About this task: Give back the entire listing exactly as it was provided.
↓
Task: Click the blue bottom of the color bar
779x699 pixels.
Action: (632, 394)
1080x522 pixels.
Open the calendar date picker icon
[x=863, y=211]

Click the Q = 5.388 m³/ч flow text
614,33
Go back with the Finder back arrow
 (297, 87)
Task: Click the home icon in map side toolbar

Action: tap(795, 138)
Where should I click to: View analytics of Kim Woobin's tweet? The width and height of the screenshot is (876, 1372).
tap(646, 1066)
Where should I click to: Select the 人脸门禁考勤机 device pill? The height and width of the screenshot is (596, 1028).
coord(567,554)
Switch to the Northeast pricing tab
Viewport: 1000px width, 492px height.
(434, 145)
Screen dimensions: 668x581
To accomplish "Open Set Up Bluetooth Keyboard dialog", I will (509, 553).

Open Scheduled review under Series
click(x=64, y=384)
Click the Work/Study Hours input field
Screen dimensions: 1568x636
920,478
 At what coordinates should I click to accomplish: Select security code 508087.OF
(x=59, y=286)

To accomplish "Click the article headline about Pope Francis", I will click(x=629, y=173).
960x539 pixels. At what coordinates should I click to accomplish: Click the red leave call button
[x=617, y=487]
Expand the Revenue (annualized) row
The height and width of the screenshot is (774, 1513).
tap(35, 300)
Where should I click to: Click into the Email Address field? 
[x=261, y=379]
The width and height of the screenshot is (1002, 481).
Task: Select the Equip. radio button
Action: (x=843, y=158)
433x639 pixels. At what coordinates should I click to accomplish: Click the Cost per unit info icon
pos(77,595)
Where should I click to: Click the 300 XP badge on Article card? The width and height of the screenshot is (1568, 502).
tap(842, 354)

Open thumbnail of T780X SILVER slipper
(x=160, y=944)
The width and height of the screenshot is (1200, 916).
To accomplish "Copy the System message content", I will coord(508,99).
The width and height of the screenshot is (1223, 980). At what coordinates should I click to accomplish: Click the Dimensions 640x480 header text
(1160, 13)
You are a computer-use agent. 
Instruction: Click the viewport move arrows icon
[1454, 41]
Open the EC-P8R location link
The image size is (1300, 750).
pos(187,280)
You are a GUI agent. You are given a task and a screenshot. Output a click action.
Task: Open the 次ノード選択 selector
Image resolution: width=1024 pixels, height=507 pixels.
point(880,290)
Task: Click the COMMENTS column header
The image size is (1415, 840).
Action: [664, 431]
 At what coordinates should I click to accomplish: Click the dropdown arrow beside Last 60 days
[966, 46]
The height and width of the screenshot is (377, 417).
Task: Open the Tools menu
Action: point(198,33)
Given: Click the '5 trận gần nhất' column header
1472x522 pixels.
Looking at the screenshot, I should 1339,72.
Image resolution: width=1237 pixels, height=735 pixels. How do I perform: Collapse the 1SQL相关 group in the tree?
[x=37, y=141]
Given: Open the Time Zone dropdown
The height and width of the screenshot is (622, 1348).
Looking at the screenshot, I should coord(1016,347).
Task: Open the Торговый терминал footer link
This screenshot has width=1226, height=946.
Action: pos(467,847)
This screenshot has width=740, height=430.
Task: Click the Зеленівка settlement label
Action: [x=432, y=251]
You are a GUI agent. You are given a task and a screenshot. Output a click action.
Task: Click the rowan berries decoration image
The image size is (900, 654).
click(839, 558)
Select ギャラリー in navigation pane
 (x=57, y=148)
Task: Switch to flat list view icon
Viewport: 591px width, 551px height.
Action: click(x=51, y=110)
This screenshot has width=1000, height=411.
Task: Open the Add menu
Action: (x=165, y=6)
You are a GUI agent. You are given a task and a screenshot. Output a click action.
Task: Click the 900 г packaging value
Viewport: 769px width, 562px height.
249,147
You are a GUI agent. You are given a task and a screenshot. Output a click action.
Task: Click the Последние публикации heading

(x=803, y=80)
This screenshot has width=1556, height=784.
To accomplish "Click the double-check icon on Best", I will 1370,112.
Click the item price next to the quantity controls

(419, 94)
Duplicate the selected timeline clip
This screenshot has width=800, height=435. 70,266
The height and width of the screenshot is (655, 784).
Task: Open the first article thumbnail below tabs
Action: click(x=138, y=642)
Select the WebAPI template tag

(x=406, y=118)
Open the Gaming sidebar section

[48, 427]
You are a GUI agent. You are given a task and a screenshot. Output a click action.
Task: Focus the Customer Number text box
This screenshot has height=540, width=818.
↑
Solved exercise:
Task: Click the blue bottom of the color bar
779x699 pixels.
Action: (632, 394)
1080x522 pixels.
Open the calendar date picker icon
[x=863, y=211]

Click the Q = 5.388 m³/ч flow text
614,33
Go back with the Finder back arrow
 (297, 87)
Task: Click the home icon in map side toolbar

Action: tap(795, 138)
Where should I click to: View analytics of Kim Woobin's tweet? The width and height of the screenshot is (876, 1372).
tap(646, 1066)
Where should I click to: Select the 人脸门禁考勤机 device pill? The height and width of the screenshot is (596, 1028).
coord(567,554)
Switch to the Northeast pricing tab
Viewport: 1000px width, 492px height.
(434, 145)
Screen dimensions: 668x581
To accomplish "Open Set Up Bluetooth Keyboard dialog", I will (509, 553).

Open Scheduled review under Series
click(x=64, y=384)
Click the Work/Study Hours input field
Screen dimensions: 1568x636
920,478
 At what coordinates should I click to accomplish: Select security code 508087.OF
(x=59, y=286)

To accomplish "Click the article headline about Pope Francis", I will click(x=629, y=173).
960x539 pixels. At what coordinates should I click to accomplish: Click the red leave call button
[x=617, y=487]
Expand the Revenue (annualized) row
The height and width of the screenshot is (774, 1513).
tap(35, 300)
Where should I click to: Click into the Email Address field? 
[x=261, y=379]
The width and height of the screenshot is (1002, 481).
Task: Select the Equip. radio button
Action: (x=843, y=158)
433x639 pixels. At what coordinates should I click to accomplish: Click the Cost per unit info icon
pos(77,595)
Where should I click to: Click the 300 XP badge on Article card? The width and height of the screenshot is (1568, 502).
tap(842, 354)

Open thumbnail of T780X SILVER slipper
(x=160, y=944)
The width and height of the screenshot is (1200, 916).
To accomplish "Copy the System message content", I will coord(508,99).
The width and height of the screenshot is (1223, 980). At what coordinates should I click to accomplish: Click the Dimensions 640x480 header text
(1160, 13)
You are a computer-use agent. 
Instruction: Click the viewport move arrows icon
[1454, 41]
Open the EC-P8R location link
The image size is (1300, 750).
pos(187,280)
You are a GUI agent. You are given a task and a screenshot. Output a click action.
Task: Open the 次ノード選択 selector
Image resolution: width=1024 pixels, height=507 pixels.
point(880,290)
Task: Click the COMMENTS column header
The image size is (1415, 840).
Action: [664, 431]
 At what coordinates should I click to accomplish: Click the dropdown arrow beside Last 60 days
[966, 46]
The height and width of the screenshot is (377, 417).
Task: Open the Tools menu
Action: point(198,33)
Given: Click the '5 trận gần nhất' column header
1472x522 pixels.
Looking at the screenshot, I should 1339,72.
Image resolution: width=1237 pixels, height=735 pixels. How do I perform: Collapse the 1SQL相关 group in the tree?
[x=37, y=141]
Given: Open the Time Zone dropdown
The height and width of the screenshot is (622, 1348).
Looking at the screenshot, I should coord(1016,347).
Task: Open the Торговый терминал footer link
This screenshot has width=1226, height=946.
Action: pos(467,847)
This screenshot has width=740, height=430.
Task: Click the Зеленівка settlement label
Action: [x=432, y=251]
You are a GUI agent. You are given a task and a screenshot. Output a click action.
Task: Click the rowan berries decoration image
The image size is (900, 654).
click(839, 558)
Select ギャラリー in navigation pane
 (x=57, y=148)
Task: Switch to flat list view icon
Viewport: 591px width, 551px height.
Action: click(x=51, y=110)
This screenshot has width=1000, height=411.
Task: Open the Add menu
Action: (x=165, y=6)
You are a GUI agent. You are given a task and a screenshot. Output a click action.
Task: Click the 900 г packaging value
Viewport: 769px width, 562px height.
249,147
You are a GUI agent. You are given a task and a screenshot. Output a click action.
Task: Click the Последние публикации heading

(x=803, y=80)
This screenshot has width=1556, height=784.
To accomplish "Click the double-check icon on Best", I will 1370,112.
Click the item price next to the quantity controls

(419, 94)
Duplicate the selected timeline clip
This screenshot has width=800, height=435. 70,266
The height and width of the screenshot is (655, 784).
Task: Open the first article thumbnail below tabs
Action: click(x=138, y=642)
Select the WebAPI template tag

(x=406, y=118)
Open the Gaming sidebar section

[48, 427]
You are a GUI agent. You are given a task and a screenshot. Output a click action.
Task: Focus the Customer Number text box
This screenshot has height=540, width=818.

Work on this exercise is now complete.